On Friday, medical technology company, Medtronic (MDT) announced a step toward the development of an artificial pancreas. It filed the final module of its Pre-Market Approval (PMA) application with the US Food and Drug Administration for the MiniMed 530G system featuring Threshold Suspend Automation, which if approved, will be MiniMed530G, the only integrated insulin pump and continuous glucose monitor in the US that automatically suspends insulin delivery if the sensor glucose value is equal to or below the low threshold value. The system employs advanced software algorithms that enable Threshold Suspend Automation that works by automatically stopping insulin delivery temporarily if sensor glucose level is equal to or below the low threshold value. This new product rollout is part of MDT’s broader strategy of strong product rollouts and a robust product pipeline.
Another component of MDT’s strategy is its breadth of products and service areas. Although MDT has been trying to sell the Street on the benefits of its diversified model, from an end-market standpoint, investing in pure play companies like NuVasive (NUVA) for Spine, St. Jude Medical (STJ) and Edwards Lifesciences (EW) for cardiovascular may be a better way to leverage a recovery in volumes. Boston Scientific (BSX) is also playing the angle for potential cross selling amongst its seven business areas from Endoscopy to Women’s Health to Electrophysiology. We suspect that MDT and BSX will run into the same issues when it comes to trying to be both an innovator and a one-stop shop. Theoretically, hospitals would be receptive to this one-stop shop model, but cross selling across an entire portfolio of very different devices may prove more difficult. We believe that the focus and expertise that a company like EW brings to cardiology is more valuable in that it is at the cutting edge of technology, which results in breakthrough products in specialized areas like Transcatheter Heart Valves (THV). Depth over breadth is our view. A simple comparison of stock performance speaks volumes. Over the last ten years, MDT has been down 22% vs. the S&P 500 up 20%. NUVA was up 72%, EW was up 612%, and STJ was up 77%. BSX, a company that similarly touts its breadth and depth, performed even more poorly than MDT, and was down 58% over the period. BSX is in the process of a major restructuring, especially on the capital markets side, but the seven priority initiatives may prove to dilute each initiative instead of reinforcing.
The positives for MDT are in drug eluting stents (DES) (where MDT frankly dominates and continues to take market share, but DES only represents 10% of sales) and emerging market sales. EM sales are currently 10% of revenues but weighted toward higher-margin products in spine and cardio.

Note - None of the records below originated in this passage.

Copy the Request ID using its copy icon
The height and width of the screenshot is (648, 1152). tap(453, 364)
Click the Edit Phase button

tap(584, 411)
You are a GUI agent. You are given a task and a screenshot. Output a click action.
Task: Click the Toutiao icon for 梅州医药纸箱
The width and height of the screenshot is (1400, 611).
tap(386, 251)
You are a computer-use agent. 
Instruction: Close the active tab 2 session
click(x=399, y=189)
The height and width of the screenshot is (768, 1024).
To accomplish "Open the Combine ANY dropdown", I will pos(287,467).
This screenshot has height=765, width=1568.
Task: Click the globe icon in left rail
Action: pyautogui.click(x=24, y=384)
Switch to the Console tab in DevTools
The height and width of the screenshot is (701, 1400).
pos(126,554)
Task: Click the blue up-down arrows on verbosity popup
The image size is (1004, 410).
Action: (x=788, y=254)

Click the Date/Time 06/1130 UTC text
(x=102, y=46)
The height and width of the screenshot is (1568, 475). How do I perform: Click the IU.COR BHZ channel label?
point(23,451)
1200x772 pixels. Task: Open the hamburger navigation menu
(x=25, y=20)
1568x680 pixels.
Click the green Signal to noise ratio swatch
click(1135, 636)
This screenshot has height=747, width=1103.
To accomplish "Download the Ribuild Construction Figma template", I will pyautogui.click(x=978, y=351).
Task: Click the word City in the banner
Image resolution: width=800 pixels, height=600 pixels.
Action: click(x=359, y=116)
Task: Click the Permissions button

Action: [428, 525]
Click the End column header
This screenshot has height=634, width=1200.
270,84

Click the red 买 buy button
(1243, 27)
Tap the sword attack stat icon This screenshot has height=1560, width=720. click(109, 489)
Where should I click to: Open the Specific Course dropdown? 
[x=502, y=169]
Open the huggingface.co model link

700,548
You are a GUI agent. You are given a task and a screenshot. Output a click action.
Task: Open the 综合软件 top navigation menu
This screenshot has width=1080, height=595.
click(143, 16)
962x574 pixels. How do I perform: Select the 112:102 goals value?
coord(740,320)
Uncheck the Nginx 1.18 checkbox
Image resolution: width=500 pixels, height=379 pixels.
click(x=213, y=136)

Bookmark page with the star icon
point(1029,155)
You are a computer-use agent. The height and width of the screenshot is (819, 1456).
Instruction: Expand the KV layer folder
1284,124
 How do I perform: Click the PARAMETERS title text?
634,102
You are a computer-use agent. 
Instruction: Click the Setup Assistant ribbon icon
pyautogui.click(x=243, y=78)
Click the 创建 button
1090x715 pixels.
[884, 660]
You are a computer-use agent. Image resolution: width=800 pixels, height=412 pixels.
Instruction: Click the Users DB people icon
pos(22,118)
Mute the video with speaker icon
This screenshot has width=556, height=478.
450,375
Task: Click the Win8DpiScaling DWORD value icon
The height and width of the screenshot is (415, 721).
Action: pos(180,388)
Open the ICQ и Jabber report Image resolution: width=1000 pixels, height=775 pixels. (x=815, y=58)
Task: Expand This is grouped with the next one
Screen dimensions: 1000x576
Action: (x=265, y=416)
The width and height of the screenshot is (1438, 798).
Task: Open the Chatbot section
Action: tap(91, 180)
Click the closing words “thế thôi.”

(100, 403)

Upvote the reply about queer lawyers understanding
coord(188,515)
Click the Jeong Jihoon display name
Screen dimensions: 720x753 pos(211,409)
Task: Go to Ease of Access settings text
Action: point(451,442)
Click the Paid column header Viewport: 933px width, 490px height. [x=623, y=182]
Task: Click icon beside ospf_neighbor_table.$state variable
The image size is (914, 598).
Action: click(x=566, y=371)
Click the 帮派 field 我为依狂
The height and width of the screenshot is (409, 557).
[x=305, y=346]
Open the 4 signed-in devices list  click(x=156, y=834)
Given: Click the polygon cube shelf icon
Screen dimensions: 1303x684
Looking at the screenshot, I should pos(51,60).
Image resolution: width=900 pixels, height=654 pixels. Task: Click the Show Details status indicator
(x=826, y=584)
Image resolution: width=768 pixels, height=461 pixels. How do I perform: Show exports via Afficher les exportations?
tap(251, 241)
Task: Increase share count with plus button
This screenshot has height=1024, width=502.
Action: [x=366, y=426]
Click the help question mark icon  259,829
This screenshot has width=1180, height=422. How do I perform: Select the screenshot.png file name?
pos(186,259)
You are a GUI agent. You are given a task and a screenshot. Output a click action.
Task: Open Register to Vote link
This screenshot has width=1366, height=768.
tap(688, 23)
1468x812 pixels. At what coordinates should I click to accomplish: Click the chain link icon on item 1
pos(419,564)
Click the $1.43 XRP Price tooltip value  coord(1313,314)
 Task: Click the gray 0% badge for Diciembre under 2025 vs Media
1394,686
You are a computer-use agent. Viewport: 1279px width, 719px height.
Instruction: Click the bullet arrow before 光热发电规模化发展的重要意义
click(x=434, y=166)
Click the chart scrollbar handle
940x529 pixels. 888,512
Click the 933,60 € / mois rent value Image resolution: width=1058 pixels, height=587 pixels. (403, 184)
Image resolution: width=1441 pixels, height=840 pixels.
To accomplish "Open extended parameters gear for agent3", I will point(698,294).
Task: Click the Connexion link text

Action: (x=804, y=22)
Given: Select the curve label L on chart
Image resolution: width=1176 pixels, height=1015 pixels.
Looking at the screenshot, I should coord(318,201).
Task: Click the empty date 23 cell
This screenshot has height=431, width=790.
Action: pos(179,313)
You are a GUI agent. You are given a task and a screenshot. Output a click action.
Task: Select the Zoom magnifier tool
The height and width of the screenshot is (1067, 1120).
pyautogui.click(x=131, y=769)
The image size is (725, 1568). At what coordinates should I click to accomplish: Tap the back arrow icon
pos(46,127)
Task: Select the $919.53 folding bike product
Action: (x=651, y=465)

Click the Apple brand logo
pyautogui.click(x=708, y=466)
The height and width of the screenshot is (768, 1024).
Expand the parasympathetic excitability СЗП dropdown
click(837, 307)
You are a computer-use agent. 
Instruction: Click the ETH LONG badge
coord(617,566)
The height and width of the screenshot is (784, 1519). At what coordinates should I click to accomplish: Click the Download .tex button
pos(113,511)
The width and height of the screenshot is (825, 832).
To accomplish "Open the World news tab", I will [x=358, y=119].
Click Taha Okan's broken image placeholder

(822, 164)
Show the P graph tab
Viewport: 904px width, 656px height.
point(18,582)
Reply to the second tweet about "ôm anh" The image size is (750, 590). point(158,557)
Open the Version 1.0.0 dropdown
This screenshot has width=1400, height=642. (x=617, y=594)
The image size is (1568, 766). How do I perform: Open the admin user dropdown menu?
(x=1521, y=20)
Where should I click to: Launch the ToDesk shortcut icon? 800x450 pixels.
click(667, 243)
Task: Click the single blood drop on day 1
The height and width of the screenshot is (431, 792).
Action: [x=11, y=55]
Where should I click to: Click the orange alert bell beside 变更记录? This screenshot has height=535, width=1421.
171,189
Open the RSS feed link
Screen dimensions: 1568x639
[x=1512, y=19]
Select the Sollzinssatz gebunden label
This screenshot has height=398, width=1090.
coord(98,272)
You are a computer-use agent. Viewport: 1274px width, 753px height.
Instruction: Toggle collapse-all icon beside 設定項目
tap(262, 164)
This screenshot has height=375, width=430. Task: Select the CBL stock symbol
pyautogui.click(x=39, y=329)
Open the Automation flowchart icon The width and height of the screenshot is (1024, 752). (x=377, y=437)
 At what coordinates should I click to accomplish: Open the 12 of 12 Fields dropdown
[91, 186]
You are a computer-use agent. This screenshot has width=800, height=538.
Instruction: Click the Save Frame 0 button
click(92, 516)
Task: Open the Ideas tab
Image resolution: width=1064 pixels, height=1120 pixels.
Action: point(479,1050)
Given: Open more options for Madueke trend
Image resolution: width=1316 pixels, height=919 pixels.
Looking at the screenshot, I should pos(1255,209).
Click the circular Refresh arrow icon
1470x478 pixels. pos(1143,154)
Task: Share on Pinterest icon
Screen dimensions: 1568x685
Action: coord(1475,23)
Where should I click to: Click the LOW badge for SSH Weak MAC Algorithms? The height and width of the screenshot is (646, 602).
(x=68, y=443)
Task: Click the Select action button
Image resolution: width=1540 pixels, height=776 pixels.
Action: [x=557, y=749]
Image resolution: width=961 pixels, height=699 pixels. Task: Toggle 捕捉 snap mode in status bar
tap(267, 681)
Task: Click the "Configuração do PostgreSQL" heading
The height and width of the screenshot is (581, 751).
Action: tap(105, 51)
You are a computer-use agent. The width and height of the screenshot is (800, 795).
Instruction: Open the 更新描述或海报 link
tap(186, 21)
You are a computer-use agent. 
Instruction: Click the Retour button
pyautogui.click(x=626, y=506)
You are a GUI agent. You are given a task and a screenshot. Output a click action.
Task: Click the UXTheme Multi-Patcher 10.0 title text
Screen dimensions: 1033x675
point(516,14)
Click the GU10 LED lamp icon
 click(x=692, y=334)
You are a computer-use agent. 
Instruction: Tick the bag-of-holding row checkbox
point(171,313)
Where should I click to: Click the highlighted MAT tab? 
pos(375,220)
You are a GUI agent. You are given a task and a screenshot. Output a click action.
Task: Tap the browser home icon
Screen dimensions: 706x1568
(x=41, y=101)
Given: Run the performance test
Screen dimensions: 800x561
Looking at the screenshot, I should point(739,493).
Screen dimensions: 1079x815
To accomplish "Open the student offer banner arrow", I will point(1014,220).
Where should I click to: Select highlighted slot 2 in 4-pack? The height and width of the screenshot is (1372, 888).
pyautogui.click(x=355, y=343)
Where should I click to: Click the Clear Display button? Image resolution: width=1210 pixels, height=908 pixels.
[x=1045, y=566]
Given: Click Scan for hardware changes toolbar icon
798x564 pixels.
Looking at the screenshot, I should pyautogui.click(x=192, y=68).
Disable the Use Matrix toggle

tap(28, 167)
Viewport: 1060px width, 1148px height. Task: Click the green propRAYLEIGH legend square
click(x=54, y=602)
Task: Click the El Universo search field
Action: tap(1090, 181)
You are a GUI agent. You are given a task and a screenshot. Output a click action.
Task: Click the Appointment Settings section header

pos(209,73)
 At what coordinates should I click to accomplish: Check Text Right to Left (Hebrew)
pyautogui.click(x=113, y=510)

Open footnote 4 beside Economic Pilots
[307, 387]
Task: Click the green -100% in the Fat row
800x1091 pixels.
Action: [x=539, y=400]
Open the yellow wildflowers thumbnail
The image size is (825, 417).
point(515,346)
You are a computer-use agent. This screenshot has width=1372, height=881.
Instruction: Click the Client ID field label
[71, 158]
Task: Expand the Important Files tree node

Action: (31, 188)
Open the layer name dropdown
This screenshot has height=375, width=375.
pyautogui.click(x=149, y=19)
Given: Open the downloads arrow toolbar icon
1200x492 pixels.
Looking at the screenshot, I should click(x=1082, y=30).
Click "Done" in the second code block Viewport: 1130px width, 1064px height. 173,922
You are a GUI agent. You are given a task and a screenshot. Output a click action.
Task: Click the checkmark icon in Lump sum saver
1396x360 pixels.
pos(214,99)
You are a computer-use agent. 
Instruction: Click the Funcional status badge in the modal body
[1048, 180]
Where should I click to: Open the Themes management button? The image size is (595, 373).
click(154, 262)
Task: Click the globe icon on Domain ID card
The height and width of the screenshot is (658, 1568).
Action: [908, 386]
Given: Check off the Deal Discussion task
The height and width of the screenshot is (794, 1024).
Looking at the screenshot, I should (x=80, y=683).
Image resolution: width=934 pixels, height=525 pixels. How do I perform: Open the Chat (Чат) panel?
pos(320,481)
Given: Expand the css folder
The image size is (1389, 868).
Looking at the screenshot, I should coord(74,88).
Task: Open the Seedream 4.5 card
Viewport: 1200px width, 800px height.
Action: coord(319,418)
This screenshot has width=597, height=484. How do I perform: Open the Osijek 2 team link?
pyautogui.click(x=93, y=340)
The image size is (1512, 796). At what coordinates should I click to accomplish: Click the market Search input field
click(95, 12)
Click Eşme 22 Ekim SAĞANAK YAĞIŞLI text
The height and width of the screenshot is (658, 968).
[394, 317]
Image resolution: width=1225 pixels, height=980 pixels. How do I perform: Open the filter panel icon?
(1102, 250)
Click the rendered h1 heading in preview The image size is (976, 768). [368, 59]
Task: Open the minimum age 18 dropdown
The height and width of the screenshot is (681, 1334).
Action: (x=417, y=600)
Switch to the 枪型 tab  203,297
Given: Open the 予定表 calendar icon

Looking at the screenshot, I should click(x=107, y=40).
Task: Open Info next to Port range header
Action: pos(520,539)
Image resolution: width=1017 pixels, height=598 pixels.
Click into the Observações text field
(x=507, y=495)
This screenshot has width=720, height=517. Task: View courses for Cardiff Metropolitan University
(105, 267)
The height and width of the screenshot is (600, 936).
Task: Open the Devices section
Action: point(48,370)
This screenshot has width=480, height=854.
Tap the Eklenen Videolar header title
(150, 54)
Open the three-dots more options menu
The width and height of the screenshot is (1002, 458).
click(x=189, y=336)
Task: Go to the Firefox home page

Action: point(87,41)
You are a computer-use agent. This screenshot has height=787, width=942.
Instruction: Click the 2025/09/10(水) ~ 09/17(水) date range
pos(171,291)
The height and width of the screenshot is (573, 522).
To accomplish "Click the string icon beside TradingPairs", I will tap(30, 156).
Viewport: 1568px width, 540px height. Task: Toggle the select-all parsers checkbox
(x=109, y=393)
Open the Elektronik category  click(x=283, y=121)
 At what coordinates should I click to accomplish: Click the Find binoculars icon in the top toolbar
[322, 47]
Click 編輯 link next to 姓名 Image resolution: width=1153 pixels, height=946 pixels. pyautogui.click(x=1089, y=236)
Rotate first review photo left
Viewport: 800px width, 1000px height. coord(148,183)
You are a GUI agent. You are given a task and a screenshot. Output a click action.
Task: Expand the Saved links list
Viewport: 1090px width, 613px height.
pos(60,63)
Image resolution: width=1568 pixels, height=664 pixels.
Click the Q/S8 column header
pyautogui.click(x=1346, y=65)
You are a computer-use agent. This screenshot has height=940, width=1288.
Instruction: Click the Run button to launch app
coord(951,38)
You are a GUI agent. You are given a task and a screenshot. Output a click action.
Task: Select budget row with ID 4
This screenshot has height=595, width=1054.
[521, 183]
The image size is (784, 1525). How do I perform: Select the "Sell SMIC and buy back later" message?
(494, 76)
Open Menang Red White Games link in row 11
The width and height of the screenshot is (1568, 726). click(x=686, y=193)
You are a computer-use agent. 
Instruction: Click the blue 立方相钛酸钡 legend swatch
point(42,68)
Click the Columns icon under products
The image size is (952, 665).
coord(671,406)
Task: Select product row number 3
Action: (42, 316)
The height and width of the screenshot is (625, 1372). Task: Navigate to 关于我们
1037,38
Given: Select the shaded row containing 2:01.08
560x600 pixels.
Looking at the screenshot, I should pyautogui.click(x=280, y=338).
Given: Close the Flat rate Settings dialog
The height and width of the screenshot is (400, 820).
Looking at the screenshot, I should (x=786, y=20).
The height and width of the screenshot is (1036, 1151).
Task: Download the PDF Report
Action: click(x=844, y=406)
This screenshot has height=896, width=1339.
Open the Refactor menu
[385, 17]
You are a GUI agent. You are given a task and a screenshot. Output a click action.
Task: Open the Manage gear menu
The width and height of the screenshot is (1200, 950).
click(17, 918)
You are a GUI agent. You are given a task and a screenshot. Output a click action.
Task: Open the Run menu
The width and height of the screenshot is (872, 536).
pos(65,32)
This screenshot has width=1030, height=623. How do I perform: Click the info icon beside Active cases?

Management believes the EM segment can grow ~20% y-o-y and contribute 20% of total sales by FY 2015 to FY 2016. Given the growth and necessity for increased accessibility to healthcare products in those regions, we think this is attainable. Furthermore, MDT has great FCF generation with an estimated $4.4 billion by next year, 50% of which it plans to return to shareholders in the form of share repurchases and dividends. Valuation does seem reasonable at 9.6x forward earnings versus a 5-year NTM average of 12.0x. However, given a lack of near-term catalysts and momentum, we are neutral on the company, preferring pure play companies like STJ (10.5x), NUVA (20.2x), and EW (25.8x). MDT is held by Ralph Whitworth, Zeke Ashton, Ric Dillon, and Bill Miller.